HARRY LEON WILSON
Author of The Spenders, The Lions of the Lord, The Boss of Little Arcady, etc.
Illustrated By F. R. Gruger
Garden City ... New York
Doubleday, Page & Company
1913
[Illustration: “Every time I get alone I just giggle myself into spasms. Isn’t it the funniest?”]
To H.G. WELLS
ILLUSTRATIONS
“Every time I get alone I just giggle myself into spasms.

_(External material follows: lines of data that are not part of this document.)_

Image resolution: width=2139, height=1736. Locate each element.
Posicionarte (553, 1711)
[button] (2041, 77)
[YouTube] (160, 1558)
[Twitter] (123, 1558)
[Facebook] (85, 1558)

Isn’t it the funniest?”
It was a friendly young face he saw there, but troubled
“I feared he was discommoding you,” ventured the Countess, elegantly apologetic
“Daughter!” said Breede with half a glance at the flapper
In that instant Bean read the flapper’s look, the look she had puzzled him with from their first meeting
“Oh, put up your trinkets!” said Bean, with a fine affectation of weariness
Thereafter, until late at night, the red car was trailed by the taxi-cab
“Lumbago!” said Bean, both hands upon the life-belt
BUNKER BEAN
I
Bunker Bean was wishing he could be different. This discontent with himself was suffered in a moment of idleness as he sat at a desk on a high floor of a very high office-building in “downtown” New York. The first correction he would have made was that he should be “well over six feet” tall. He had observed that this was the accepted stature for a hero.

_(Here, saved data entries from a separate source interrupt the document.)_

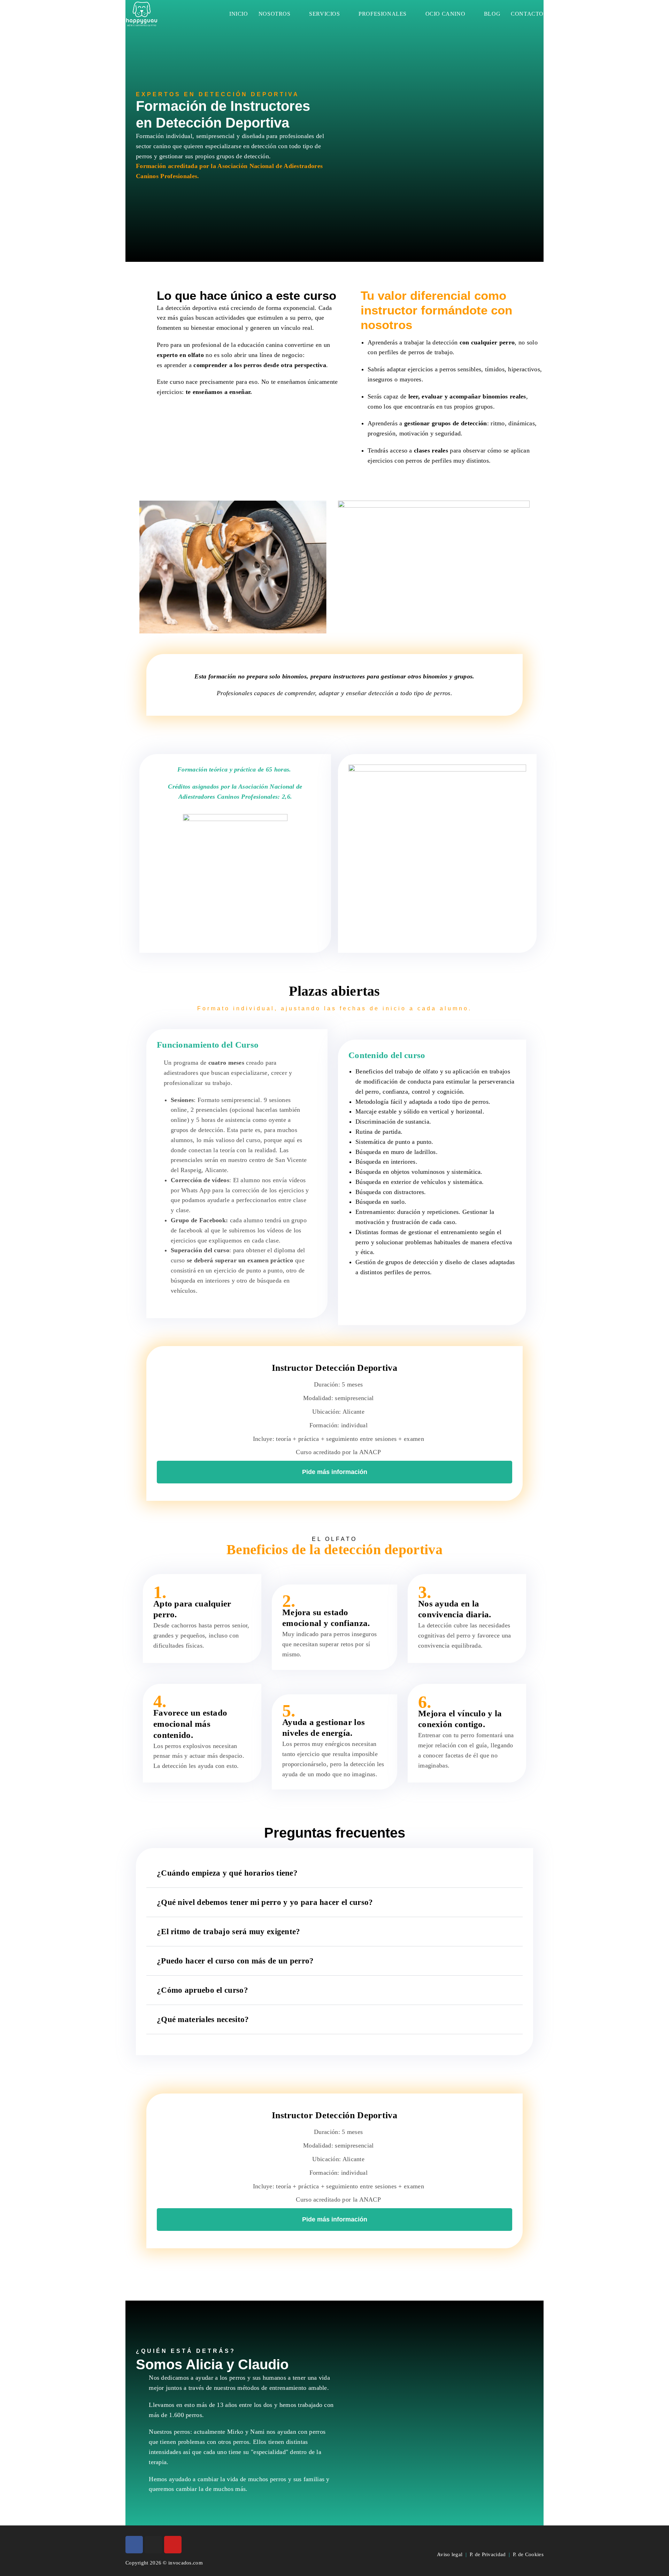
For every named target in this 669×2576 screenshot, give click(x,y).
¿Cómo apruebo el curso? (202, 1990)
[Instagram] (153, 2544)
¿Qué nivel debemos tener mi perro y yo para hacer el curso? (265, 1902)
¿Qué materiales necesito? (203, 2019)
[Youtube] (173, 2544)
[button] (433, 136)
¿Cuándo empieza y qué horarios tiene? (227, 1873)
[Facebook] (134, 2544)
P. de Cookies (528, 2554)
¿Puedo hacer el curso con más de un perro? (235, 1960)
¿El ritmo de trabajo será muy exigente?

And the name, almost any name but “Bunker Bean!” Often he wrote good ones on casual slips of paper and fancied them his; names like Trevellyan or Montressor or Delancey, with musical prefixes; or a good, short, beautiful, but dignified name like “Gordon Dane.” He liked that one. It suggested something. But Bean! And Bunker Bean, at that! True, it also suggested something, but this had never been anything desirable. Just now the people in the outside office were calling him “Boston.”
“Gordon Dane,” well over six feet, abundant dark hair, a bit inclined to “wave” and showing faint lines of gray “above the temples”; for Bean also wished to be thirty years old and to have learned about women; in short, to have suffered. Gordon Dane’s was a face before which the eyes of women would fall in half-frightened, half-ecstatic subjection, and men would feel the inexplicable magnetism of his presence. He would be widely remarked for his taste in dress. He would don stripes or checks without a trace of timidity. He would quail before no violence of colour in a cravat.